(Word and element location records)
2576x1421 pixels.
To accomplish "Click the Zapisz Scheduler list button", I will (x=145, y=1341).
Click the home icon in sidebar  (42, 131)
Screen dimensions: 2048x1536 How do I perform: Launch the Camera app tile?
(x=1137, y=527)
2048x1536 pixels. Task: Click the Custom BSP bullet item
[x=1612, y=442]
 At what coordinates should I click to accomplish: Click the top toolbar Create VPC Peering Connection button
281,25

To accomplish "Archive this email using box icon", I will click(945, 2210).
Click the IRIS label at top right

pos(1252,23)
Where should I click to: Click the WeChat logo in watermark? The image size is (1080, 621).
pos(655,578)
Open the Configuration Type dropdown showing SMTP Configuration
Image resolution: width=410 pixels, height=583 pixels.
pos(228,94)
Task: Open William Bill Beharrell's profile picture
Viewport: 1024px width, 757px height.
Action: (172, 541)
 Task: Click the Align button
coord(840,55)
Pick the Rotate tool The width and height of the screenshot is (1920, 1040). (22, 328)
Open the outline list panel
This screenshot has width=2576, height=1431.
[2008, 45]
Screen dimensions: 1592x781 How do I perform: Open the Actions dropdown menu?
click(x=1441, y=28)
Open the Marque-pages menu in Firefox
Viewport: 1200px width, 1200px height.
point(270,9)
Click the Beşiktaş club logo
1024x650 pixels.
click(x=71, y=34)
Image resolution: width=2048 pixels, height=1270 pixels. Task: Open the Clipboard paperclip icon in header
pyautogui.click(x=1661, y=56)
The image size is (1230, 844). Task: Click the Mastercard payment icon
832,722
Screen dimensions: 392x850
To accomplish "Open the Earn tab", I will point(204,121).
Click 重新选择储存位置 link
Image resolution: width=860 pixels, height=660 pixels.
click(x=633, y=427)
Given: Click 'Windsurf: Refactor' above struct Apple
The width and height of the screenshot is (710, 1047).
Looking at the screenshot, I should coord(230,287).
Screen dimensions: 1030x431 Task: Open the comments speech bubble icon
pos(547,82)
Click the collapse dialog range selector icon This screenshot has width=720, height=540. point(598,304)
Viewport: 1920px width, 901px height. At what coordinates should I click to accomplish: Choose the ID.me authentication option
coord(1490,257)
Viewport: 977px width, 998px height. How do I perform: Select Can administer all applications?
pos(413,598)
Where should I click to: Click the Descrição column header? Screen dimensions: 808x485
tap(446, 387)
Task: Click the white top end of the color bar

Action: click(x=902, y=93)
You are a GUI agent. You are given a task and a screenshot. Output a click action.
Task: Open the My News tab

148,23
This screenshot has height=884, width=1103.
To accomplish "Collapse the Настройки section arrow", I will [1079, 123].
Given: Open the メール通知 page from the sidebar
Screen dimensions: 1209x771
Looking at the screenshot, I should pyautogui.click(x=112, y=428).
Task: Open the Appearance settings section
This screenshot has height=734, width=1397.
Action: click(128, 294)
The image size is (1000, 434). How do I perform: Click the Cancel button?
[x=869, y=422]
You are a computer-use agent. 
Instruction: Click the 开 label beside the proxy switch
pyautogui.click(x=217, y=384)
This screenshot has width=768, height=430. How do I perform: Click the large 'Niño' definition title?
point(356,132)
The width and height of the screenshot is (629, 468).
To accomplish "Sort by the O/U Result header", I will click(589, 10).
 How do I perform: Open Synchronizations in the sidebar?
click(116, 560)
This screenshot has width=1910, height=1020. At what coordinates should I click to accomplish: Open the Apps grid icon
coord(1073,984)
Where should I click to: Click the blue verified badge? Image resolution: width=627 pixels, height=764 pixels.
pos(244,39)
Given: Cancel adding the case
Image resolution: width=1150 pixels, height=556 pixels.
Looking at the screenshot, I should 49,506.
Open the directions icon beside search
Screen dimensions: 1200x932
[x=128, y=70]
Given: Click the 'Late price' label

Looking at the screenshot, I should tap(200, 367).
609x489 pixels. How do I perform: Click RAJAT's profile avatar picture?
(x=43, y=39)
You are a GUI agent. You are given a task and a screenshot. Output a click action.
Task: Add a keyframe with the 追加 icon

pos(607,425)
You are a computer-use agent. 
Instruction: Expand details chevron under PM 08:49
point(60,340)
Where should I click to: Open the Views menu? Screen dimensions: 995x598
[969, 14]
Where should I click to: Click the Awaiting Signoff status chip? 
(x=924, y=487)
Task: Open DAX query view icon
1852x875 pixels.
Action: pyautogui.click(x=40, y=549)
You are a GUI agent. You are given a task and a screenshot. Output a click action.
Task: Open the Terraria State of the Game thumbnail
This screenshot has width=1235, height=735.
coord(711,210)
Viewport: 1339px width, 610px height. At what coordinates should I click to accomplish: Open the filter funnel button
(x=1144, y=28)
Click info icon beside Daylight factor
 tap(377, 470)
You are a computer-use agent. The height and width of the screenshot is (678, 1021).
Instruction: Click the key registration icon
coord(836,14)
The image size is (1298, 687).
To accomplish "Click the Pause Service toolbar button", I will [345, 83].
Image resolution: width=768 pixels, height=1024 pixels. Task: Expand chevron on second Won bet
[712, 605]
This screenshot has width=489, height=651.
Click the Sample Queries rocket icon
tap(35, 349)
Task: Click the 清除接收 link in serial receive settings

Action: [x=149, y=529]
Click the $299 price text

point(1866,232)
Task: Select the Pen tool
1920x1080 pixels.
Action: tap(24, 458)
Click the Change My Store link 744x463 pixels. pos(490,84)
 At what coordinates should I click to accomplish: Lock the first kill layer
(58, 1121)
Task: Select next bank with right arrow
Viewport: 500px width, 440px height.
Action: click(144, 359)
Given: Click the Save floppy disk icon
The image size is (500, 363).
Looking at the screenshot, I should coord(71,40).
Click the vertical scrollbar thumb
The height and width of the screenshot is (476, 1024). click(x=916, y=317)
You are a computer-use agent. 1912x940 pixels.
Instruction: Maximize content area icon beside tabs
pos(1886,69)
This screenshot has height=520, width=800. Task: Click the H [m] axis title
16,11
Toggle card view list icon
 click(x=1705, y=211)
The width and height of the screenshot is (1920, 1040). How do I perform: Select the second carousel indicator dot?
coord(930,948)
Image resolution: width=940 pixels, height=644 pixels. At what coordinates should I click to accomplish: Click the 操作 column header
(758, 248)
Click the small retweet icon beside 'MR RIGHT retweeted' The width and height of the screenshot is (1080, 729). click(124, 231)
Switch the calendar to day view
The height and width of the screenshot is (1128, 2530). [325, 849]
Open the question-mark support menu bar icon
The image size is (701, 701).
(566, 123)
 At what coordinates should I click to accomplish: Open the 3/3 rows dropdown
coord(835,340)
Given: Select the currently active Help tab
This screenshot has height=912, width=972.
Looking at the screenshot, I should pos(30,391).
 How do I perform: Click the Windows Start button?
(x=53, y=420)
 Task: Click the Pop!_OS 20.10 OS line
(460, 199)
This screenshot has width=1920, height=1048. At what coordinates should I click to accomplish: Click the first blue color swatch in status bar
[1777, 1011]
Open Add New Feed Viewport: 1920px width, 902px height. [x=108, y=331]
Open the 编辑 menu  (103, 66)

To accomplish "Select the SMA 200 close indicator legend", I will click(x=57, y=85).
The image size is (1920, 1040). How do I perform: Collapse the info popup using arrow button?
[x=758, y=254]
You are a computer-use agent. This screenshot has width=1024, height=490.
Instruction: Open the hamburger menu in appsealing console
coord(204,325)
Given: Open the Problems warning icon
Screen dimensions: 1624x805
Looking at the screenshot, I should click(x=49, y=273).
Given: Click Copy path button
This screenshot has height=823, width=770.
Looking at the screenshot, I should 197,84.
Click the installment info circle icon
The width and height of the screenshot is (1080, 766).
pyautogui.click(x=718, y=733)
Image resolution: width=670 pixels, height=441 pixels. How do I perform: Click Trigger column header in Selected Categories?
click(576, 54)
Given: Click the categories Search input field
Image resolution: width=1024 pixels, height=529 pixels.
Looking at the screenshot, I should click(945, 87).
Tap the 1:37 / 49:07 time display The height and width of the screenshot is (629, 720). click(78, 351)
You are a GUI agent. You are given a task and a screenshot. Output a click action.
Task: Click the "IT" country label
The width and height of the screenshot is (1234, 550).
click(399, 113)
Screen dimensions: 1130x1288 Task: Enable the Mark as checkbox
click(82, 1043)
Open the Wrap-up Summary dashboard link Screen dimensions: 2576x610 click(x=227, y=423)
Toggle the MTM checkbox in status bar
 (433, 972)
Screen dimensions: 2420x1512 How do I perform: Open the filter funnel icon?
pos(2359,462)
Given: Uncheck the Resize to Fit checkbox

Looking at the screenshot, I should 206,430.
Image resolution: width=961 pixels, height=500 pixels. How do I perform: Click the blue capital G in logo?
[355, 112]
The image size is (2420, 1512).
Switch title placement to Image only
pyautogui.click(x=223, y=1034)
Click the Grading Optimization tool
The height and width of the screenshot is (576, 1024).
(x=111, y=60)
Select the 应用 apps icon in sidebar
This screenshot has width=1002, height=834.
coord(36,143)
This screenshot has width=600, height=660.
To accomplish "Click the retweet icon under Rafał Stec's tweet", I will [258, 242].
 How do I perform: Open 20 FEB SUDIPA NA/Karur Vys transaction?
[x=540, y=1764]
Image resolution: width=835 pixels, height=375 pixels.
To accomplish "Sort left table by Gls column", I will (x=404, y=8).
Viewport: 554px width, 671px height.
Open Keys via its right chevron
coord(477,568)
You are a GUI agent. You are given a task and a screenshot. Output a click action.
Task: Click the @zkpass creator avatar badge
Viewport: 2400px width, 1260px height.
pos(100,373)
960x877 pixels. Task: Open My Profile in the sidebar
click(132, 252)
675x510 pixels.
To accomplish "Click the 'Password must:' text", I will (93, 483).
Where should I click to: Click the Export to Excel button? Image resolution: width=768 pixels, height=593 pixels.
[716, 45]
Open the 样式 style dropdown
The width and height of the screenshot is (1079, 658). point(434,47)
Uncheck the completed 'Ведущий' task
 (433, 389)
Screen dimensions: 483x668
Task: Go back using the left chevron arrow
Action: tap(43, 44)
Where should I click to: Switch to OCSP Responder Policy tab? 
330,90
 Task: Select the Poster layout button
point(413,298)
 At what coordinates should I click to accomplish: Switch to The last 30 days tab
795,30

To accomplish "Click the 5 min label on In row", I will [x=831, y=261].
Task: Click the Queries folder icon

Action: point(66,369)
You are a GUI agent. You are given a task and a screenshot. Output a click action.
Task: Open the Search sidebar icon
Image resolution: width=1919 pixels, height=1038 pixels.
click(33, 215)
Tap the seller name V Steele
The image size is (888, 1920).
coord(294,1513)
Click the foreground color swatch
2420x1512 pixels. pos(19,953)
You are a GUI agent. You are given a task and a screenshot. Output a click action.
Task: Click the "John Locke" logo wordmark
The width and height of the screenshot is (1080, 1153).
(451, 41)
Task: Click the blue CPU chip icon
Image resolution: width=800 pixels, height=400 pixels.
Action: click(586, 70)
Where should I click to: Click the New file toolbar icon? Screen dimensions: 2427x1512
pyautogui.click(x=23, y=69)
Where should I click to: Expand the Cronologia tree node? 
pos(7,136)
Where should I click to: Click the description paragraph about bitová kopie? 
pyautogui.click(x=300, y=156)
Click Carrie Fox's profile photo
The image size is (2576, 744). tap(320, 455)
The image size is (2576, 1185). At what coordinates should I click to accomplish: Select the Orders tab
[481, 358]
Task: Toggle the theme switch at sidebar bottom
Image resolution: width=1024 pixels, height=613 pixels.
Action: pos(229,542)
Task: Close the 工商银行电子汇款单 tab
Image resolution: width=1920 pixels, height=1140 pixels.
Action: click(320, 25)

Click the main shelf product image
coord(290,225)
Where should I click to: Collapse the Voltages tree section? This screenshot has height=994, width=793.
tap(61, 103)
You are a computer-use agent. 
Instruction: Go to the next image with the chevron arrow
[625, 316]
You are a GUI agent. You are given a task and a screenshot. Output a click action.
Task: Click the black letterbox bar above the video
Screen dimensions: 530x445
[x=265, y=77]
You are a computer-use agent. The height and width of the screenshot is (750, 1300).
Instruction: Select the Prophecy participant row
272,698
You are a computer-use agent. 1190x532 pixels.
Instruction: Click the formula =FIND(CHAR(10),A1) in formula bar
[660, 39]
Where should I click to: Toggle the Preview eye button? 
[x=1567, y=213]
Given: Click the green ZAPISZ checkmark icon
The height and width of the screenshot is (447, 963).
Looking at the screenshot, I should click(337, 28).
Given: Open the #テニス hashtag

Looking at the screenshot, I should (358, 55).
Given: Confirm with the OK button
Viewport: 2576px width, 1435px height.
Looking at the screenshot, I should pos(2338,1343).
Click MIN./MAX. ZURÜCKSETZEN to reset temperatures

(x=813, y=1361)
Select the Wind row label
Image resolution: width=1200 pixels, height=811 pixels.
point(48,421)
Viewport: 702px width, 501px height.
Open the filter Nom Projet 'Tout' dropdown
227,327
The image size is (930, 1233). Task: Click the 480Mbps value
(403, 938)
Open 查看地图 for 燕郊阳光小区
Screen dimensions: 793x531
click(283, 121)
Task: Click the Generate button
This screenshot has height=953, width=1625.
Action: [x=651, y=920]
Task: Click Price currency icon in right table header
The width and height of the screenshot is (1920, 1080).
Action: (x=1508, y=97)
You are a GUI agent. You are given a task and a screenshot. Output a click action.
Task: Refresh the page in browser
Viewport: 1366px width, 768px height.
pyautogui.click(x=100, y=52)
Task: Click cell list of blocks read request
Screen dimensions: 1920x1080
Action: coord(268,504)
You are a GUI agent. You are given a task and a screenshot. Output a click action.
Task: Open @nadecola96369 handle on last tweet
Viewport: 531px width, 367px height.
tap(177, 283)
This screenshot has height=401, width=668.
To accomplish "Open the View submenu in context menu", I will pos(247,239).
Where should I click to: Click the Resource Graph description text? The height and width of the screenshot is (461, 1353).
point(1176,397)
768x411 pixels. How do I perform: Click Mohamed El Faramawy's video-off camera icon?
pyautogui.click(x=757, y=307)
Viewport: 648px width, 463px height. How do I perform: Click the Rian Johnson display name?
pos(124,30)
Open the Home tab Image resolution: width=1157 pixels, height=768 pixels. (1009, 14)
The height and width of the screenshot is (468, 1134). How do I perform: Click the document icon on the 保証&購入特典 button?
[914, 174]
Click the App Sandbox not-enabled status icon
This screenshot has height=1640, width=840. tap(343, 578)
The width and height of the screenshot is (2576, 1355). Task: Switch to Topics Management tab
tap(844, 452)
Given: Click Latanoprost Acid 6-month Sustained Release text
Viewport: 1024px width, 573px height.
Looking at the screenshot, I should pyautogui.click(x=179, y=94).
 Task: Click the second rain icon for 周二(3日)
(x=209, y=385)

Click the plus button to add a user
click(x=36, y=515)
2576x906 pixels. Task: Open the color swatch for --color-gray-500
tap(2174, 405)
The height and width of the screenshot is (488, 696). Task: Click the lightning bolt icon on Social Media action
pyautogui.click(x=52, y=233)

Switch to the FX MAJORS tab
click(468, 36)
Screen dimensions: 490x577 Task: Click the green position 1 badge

*WHAT IS EXPECTED*
In the records, take the lines from the one containing "Task: Select next bank with right arrow" through the one containing "coord(204,325)", inclusive, and write them out again with "hamburger" changed to "kebab" and nothing else altered.

*FULL SOLUTION*
Task: Select next bank with right arrow
Viewport: 500px width, 440px height.
Action: click(144, 359)
Given: Click the Save floppy disk icon
The image size is (500, 363).
Looking at the screenshot, I should coord(71,40).
Click the vertical scrollbar thumb
The height and width of the screenshot is (476, 1024). click(x=916, y=317)
You are a computer-use agent. 1912x940 pixels.
Instruction: Maximize content area icon beside tabs
pos(1886,69)
This screenshot has height=520, width=800. Task: Click the H [m] axis title
16,11
Toggle card view list icon
 click(x=1705, y=211)
The width and height of the screenshot is (1920, 1040). How do I perform: Select the second carousel indicator dot?
coord(930,948)
Image resolution: width=940 pixels, height=644 pixels. At what coordinates should I click to accomplish: Click the 操作 column header
(758, 248)
Click the small retweet icon beside 'MR RIGHT retweeted' The width and height of the screenshot is (1080, 729). click(124, 231)
Switch the calendar to day view
The height and width of the screenshot is (1128, 2530). [325, 849]
Open the question-mark support menu bar icon
The image size is (701, 701).
(566, 123)
 At what coordinates should I click to accomplish: Open the 3/3 rows dropdown
coord(835,340)
Given: Select the currently active Help tab
This screenshot has height=912, width=972.
Looking at the screenshot, I should pos(30,391).
 How do I perform: Click the Windows Start button?
(x=53, y=420)
 Task: Click the Pop!_OS 20.10 OS line
(460, 199)
This screenshot has width=1920, height=1048. At what coordinates should I click to accomplish: Click the first blue color swatch in status bar
[1777, 1011]
Open Add New Feed Viewport: 1920px width, 902px height. [x=108, y=331]
Open the 编辑 menu  (103, 66)

To accomplish "Select the SMA 200 close indicator legend", I will click(x=57, y=85).
The image size is (1920, 1040). How do I perform: Collapse the info popup using arrow button?
[x=758, y=254]
You are a computer-use agent. This screenshot has width=1024, height=490.
Instruction: Open the kebab menu in appsealing console
coord(204,325)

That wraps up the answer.